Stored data
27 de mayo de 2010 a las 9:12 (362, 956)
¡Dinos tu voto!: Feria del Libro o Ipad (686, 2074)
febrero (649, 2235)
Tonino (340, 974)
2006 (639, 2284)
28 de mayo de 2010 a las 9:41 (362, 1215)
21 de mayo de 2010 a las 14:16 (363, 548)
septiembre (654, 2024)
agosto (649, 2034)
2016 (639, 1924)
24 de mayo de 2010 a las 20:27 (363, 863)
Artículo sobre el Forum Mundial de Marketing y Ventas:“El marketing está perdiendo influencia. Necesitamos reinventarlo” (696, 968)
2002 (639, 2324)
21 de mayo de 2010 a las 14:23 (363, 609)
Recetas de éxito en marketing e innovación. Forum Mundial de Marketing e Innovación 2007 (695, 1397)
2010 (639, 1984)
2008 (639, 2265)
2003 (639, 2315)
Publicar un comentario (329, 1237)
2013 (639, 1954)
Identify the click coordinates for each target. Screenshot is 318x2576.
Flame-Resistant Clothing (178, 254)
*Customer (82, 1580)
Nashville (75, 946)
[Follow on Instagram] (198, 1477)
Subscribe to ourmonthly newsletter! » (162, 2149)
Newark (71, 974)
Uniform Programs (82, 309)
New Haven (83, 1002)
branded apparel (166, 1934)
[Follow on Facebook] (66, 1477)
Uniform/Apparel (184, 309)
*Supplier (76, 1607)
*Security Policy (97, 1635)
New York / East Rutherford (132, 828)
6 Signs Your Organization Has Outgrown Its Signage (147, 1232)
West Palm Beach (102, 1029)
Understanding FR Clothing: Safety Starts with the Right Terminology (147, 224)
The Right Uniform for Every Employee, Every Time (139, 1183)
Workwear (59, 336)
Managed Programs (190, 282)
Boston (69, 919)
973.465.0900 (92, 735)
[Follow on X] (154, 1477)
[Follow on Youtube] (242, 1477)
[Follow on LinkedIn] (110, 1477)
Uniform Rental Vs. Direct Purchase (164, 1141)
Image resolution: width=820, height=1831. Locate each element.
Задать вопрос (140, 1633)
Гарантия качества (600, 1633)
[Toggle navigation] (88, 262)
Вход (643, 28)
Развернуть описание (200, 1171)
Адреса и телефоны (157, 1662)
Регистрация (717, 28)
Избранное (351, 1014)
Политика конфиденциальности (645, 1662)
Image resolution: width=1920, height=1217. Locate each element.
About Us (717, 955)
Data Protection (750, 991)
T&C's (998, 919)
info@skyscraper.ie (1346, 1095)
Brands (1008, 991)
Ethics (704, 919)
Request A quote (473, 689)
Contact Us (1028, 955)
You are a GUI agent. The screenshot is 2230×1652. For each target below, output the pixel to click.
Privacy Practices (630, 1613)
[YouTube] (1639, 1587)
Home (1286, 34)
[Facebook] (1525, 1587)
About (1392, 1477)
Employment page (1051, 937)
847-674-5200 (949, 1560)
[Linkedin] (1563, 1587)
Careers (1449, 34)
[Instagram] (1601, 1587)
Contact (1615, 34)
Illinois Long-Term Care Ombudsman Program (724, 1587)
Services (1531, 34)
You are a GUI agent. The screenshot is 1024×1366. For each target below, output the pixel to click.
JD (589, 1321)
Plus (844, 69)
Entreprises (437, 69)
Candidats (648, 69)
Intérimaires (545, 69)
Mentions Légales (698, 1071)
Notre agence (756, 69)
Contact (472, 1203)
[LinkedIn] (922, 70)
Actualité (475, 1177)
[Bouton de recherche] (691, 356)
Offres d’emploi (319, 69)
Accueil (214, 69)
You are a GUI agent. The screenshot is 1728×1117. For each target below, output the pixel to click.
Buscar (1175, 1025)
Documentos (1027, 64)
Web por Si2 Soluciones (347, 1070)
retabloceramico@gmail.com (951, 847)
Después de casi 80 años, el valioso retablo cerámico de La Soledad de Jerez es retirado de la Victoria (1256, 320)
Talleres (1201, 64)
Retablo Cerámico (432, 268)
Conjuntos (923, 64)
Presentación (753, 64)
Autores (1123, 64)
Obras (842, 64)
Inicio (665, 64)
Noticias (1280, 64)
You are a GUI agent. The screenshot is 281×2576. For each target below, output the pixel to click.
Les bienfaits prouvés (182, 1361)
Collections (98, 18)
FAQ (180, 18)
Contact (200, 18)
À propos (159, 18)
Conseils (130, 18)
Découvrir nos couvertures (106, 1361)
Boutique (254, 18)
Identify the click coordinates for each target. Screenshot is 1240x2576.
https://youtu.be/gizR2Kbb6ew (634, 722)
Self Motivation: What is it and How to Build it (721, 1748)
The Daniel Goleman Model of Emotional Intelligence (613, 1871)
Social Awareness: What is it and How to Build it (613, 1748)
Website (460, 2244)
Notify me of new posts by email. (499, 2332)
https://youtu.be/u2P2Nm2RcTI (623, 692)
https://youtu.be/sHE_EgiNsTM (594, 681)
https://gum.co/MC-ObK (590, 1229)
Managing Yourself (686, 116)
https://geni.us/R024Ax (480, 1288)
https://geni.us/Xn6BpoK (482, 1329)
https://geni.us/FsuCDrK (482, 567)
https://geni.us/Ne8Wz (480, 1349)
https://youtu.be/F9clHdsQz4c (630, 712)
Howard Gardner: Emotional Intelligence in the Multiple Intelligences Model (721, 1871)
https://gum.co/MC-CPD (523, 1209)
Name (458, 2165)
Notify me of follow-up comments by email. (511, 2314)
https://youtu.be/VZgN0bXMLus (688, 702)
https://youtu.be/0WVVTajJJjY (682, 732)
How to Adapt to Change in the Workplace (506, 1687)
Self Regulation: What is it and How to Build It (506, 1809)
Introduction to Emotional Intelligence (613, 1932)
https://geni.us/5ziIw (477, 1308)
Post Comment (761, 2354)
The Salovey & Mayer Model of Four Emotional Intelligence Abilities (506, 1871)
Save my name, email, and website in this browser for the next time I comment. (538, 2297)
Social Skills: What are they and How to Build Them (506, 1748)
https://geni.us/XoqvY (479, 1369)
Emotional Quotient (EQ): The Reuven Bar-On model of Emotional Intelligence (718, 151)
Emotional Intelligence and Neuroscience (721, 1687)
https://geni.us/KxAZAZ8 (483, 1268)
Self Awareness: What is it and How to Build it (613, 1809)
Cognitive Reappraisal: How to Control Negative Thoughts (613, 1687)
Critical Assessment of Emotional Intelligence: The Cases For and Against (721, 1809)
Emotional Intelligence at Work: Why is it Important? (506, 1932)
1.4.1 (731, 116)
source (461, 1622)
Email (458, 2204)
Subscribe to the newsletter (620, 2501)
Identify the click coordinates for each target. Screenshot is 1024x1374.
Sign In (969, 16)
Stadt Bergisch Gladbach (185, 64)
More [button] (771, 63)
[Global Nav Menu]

Directions for this task
Every entry must be repeated exactly; none may be skipped.

Written response
27 de mayo de 2010 a las 9:12 (362, 956)
¡Dinos tu voto!: Feria del Libro o Ipad (686, 2074)
febrero (649, 2235)
Tonino (340, 974)
2006 (639, 2284)
28 de mayo de 2010 a las 9:41 (362, 1215)
21 de mayo de 2010 a las 14:16 (363, 548)
septiembre (654, 2024)
agosto (649, 2034)
2016 (639, 1924)
24 de mayo de 2010 a las 20:27 (363, 863)
Artículo sobre el Forum Mundial de Marketing y Ventas:“El marketing está perdiendo influencia. Necesitamos reinventarlo” (696, 968)
2002 (639, 2324)
21 de mayo de 2010 a las 14:23 (363, 609)
Recetas de éxito en marketing e innovación. Forum Mundial de Marketing e Innovación 2007 (695, 1397)
2010 (639, 1984)
2008 (639, 2265)
2003 (639, 2315)
Publicar un comentario (329, 1237)
2013 (639, 1954)
Identify the click coordinates for each target. Screenshot is 318x2576.
Flame-Resistant Clothing (178, 254)
*Customer (82, 1580)
Nashville (75, 946)
[Follow on Instagram] (198, 1477)
Subscribe to ourmonthly newsletter! » (162, 2149)
Newark (71, 974)
Uniform Programs (82, 309)
New Haven (83, 1002)
branded apparel (166, 1934)
[Follow on Facebook] (66, 1477)
Uniform/Apparel (184, 309)
*Supplier (76, 1607)
*Security Policy (97, 1635)
New York / East Rutherford (132, 828)
6 Signs Your Organization Has Outgrown Its Signage (147, 1232)
West Palm Beach (102, 1029)
Understanding FR Clothing: Safety Starts with the Right Terminology (147, 224)
The Right Uniform for Every Employee, Every Time (139, 1183)
Workwear (59, 336)
Managed Programs (190, 282)
Boston (69, 919)
973.465.0900 (92, 735)
[Follow on X] (154, 1477)
[Follow on Youtube] (242, 1477)
[Follow on LinkedIn] (110, 1477)
Uniform Rental Vs. Direct Purchase (164, 1141)
Image resolution: width=820, height=1831. Locate each element.
Задать вопрос (140, 1633)
Гарантия качества (600, 1633)
[Toggle navigation] (88, 262)
Вход (643, 28)
Развернуть описание (200, 1171)
Адреса и телефоны (157, 1662)
Регистрация (717, 28)
Избранное (351, 1014)
Политика конфиденциальности (645, 1662)
Image resolution: width=1920, height=1217. Locate each element.
About Us (717, 955)
Data Protection (750, 991)
T&C's (998, 919)
info@skyscraper.ie (1346, 1095)
Brands (1008, 991)
Ethics (704, 919)
Request A quote (473, 689)
Contact Us (1028, 955)
You are a GUI agent. The screenshot is 2230×1652. For each target below, output the pixel to click.
Privacy Practices (630, 1613)
[YouTube] (1639, 1587)
Home (1286, 34)
[Facebook] (1525, 1587)
About (1392, 1477)
Employment page (1051, 937)
847-674-5200 (949, 1560)
[Linkedin] (1563, 1587)
Careers (1449, 34)
[Instagram] (1601, 1587)
Contact (1615, 34)
Illinois Long-Term Care Ombudsman Program (724, 1587)
Services (1531, 34)
You are a GUI agent. The screenshot is 1024×1366. For each target below, output the pixel to click.
JD (589, 1321)
Plus (844, 69)
Entreprises (437, 69)
Candidats (648, 69)
Intérimaires (545, 69)
Mentions Légales (698, 1071)
Notre agence (756, 69)
Contact (472, 1203)
[LinkedIn] (922, 70)
Actualité (475, 1177)
[Bouton de recherche] (691, 356)
Offres d’emploi (319, 69)
Accueil (214, 69)
You are a GUI agent. The screenshot is 1728×1117. For each target below, output the pixel to click.
Buscar (1175, 1025)
Documentos (1027, 64)
Web por Si2 Soluciones (347, 1070)
retabloceramico@gmail.com (951, 847)
Después de casi 80 años, el valioso retablo cerámico de La Soledad de Jerez es retirado de la Victoria (1256, 320)
Talleres (1201, 64)
Retablo Cerámico (432, 268)
Conjuntos (923, 64)
Presentación (753, 64)
Autores (1123, 64)
Obras (842, 64)
Inicio (665, 64)
Noticias (1280, 64)
You are a GUI agent. The screenshot is 281×2576. For each target below, output the pixel to click.
Les bienfaits prouvés (182, 1361)
Collections (98, 18)
FAQ (180, 18)
Contact (200, 18)
À propos (159, 18)
Conseils (130, 18)
Découvrir nos couvertures (106, 1361)
Boutique (254, 18)
Identify the click coordinates for each target. Screenshot is 1240x2576.
https://youtu.be/gizR2Kbb6ew (634, 722)
Self Motivation: What is it and How to Build it (721, 1748)
The Daniel Goleman Model of Emotional Intelligence (613, 1871)
Social Awareness: What is it and How to Build it (613, 1748)
Website (460, 2244)
Notify me of new posts by email. (499, 2332)
https://youtu.be/u2P2Nm2RcTI (623, 692)
https://youtu.be/sHE_EgiNsTM (594, 681)
https://gum.co/MC-ObK (590, 1229)
Managing Yourself (686, 116)
https://geni.us/R024Ax (480, 1288)
https://geni.us/Xn6BpoK (482, 1329)
https://geni.us/FsuCDrK (482, 567)
https://geni.us/Ne8Wz (480, 1349)
https://youtu.be/F9clHdsQz4c (630, 712)
Howard Gardner: Emotional Intelligence in the Multiple Intelligences Model (721, 1871)
https://gum.co/MC-CPD (523, 1209)
Name (458, 2165)
Notify me of follow-up comments by email. (511, 2314)
https://youtu.be/VZgN0bXMLus (688, 702)
https://youtu.be/0WVVTajJJjY (682, 732)
How to Adapt to Change in the Workplace (506, 1687)
Self Regulation: What is it and How to Build It (506, 1809)
Introduction to Emotional Intelligence (613, 1932)
https://geni.us/5ziIw (477, 1308)
Post Comment (761, 2354)
The Salovey & Mayer Model of Four Emotional Intelligence Abilities (506, 1871)
Save my name, email, and website in this browser for the next time I comment. (538, 2297)
Social Skills: What are they and How to Build Them (506, 1748)
https://geni.us/XoqvY (479, 1369)
Emotional Quotient (EQ): The Reuven Bar-On model of Emotional Intelligence (718, 151)
Emotional Intelligence and Neuroscience (721, 1687)
https://geni.us/KxAZAZ8 (483, 1268)
Self Awareness: What is it and How to Build it (613, 1809)
Cognitive Reappraisal: How to Control Negative Thoughts (613, 1687)
Critical Assessment of Emotional Intelligence: The Cases For and Against (721, 1809)
Emotional Intelligence at Work: Why is it Important? (506, 1932)
1.4.1 (731, 116)
source (461, 1622)
Email (458, 2204)
Subscribe to the newsletter (620, 2501)
Identify the click coordinates for each target. Screenshot is 1024x1374.
Sign In (969, 16)
Stadt Bergisch Gladbach (185, 64)
More [button] (771, 63)
[Global Nav Menu]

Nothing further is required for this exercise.